__WORK REQUEST__. Give the number of lines in the data below containing the word "will", with no other text.

-- RECORDS SHOWN follows --

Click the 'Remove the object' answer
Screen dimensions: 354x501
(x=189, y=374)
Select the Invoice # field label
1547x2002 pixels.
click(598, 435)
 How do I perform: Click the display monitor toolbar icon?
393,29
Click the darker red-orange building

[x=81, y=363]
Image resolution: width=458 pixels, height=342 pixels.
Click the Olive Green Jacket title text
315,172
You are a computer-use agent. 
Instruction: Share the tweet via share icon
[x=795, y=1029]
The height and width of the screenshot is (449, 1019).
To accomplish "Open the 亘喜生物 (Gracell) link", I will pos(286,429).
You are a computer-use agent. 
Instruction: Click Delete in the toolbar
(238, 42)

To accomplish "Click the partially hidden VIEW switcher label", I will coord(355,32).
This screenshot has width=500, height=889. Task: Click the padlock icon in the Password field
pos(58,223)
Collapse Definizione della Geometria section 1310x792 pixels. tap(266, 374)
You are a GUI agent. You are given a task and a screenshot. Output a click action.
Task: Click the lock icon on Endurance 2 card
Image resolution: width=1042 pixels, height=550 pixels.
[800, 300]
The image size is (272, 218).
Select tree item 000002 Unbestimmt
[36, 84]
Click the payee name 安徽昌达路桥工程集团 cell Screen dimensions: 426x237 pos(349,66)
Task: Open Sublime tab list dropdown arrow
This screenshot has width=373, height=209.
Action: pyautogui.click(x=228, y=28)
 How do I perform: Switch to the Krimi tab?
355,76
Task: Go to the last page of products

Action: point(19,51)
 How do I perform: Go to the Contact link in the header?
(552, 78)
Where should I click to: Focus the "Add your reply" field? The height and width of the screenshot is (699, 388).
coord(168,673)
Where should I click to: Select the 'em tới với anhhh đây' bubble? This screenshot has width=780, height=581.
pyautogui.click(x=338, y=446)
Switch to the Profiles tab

-- RECORDS SHOWN concluded --

__OUTPUT FOR THIS TASK__. 2